Eight questions for ... Kathryn Lewek

Soprano Kathryn Lewek makes her debut in LES CONTES D’HOFFMANN singing three separate roles that couldn’t be more different in character.

Olympia, Antonia and Giulietta – three women, three voices. How do you go about practising that?
I go back to roles that I’ve done before. I started off doing linear coloratura stuff, like the Olympia part. Antonia is more lyrical with a different kind of legato, quite like a lot of roles I’m doing at the moment. The Giulietta is musical in quality and has more depth of character; I want to evolve more in that direction. It’s as if I’m travelling back and forth in time within my own biography.

The women are figments of a man’s imagination, Hoffmann’s. How do you approach that?
That’s precisely what makes them exciting. We might think Olympia is the dullest of the three, just a pretty shell and a lovely voice, but her attractiveness grows in the way she interacts with Hoffmann. In fact her bloodless appearance is what outs him as a man focussing on surface beauty. It’s not my job to confer depth on Olympia but to show Hoffmann up as stupid.

Do you have a favourite among the three roles?
Antonia, no question. She represents pure and heartfelt love, requited love. It all seems so perfect, which makes it all the more tragic when she’s prevented from singing and can’t express it. Her despair is quite close to the bone for me. If I knew that the act of singing would actually kill me, it would be absolutely awful. Who knows, maybe I would prefer to die, like Antonia does.

And yet you’d like to evolve more in the direction of Giulietta, voice-wise. Why?
You could say I’m drawn to the mystery and complexity of the women. I don’t fully get why Giulietta does what she does. If she’s sincere in her love for Hoffmann, why the lies and deception? My first thought was that her motive might be part of a backstory that we’re not given in the opera itself. But the more involved I get in the work, the less interested I am in getting answers.
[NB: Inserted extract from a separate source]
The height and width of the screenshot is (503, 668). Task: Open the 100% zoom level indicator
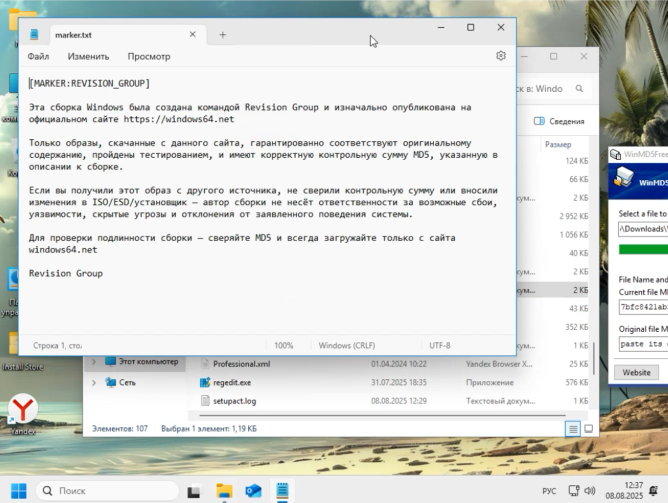pyautogui.click(x=284, y=345)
Because however much she’s acting from her own free will, she still exists only in Hoffmann’s mind, veiled in a secret that only he can solve. And as a singer, I have to keep this secret.
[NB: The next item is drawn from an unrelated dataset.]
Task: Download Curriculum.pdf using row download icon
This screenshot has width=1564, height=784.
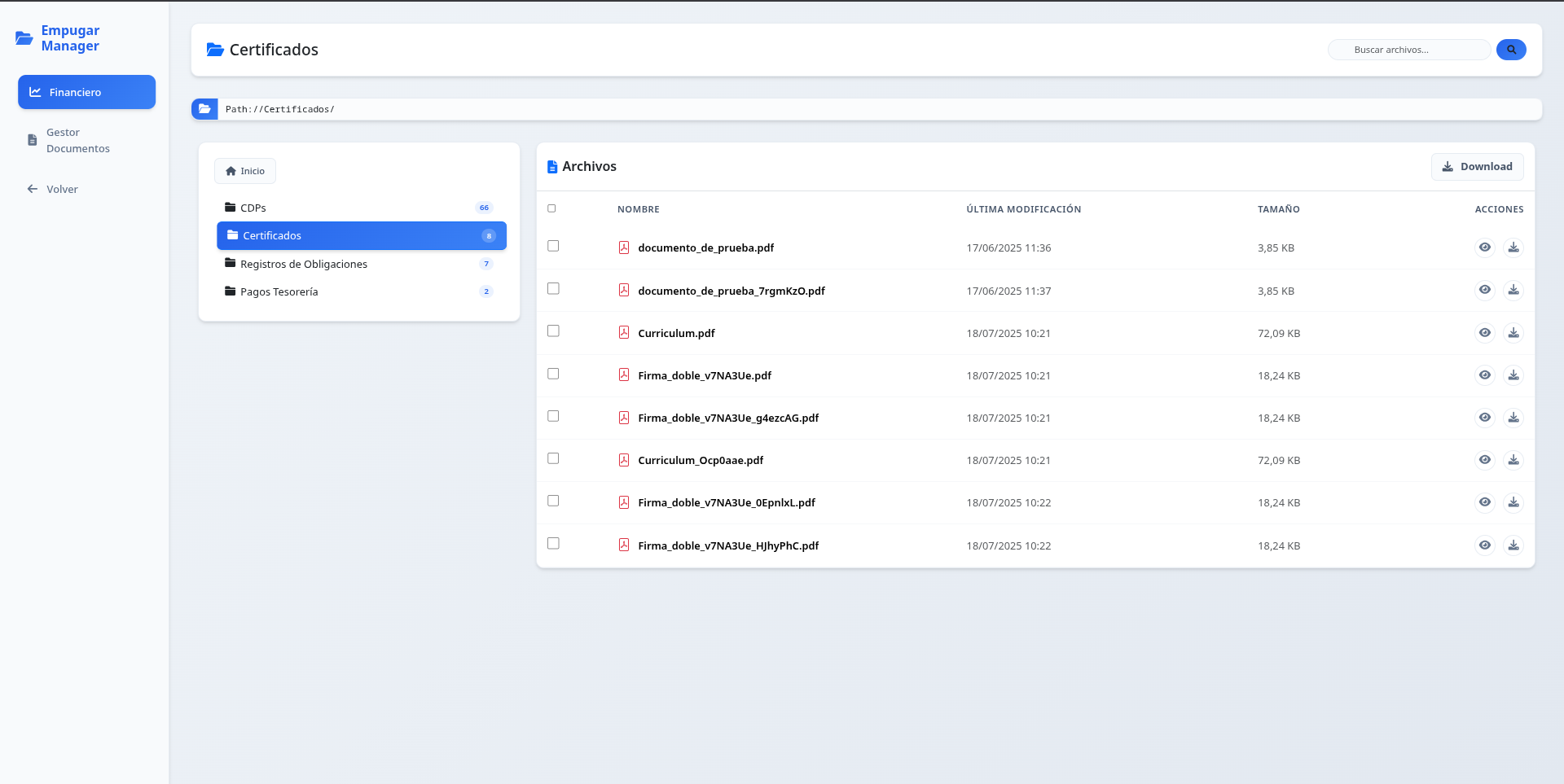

Some productions of CONTES cast three different women for the three roles. Any advantage in that?
I’ve always declined requests that just have me singing the Olympia role. There may be good reasons for casting rigidly according to voice, but I think you lose something in the process. I see Olympia, Antonia and Giulietta as three aspects of the same woman – Hoffmann’s opera-singer lover Stella.

A woman who is, at once, a bloodless shell, a pure and sincere lover and a puzzling cheat?
There are many sides to Stella. If you ask me, one of the key messages of the opera is: “Women contain multitudes”. It’s possible that Hoffmann is using his tales to narrate the course of their love story. He saw her first in her capacity as an opera singer but doubted she had depth of character. After that, they fell in perfect love – and in the end she betrayed him.

Sounds like a woman who’s a good deal more modern than she appears at first glance?
I wouldn’t go as far as that. The image presented of women in LES CONTES D’HOFFMANN remains a patriarchal one, very much a product of its patriarchal time, but that was no different to most operas back in the day. The big question is: how do we approach that material today? What I see is a woman with facets to her and a man who’s not sure how to deal with that. Can he get on with a woman like her, with the full package of qualities and weirdnesses? He’s the one who has to step up, not her.

And which way is he going to tip? Because the opera leaves it open.
If the audience goes away wondering exactly that, if people go away talking like they’ve been afforded a glimpse into a world that might actually exist…, then we’ve done our job.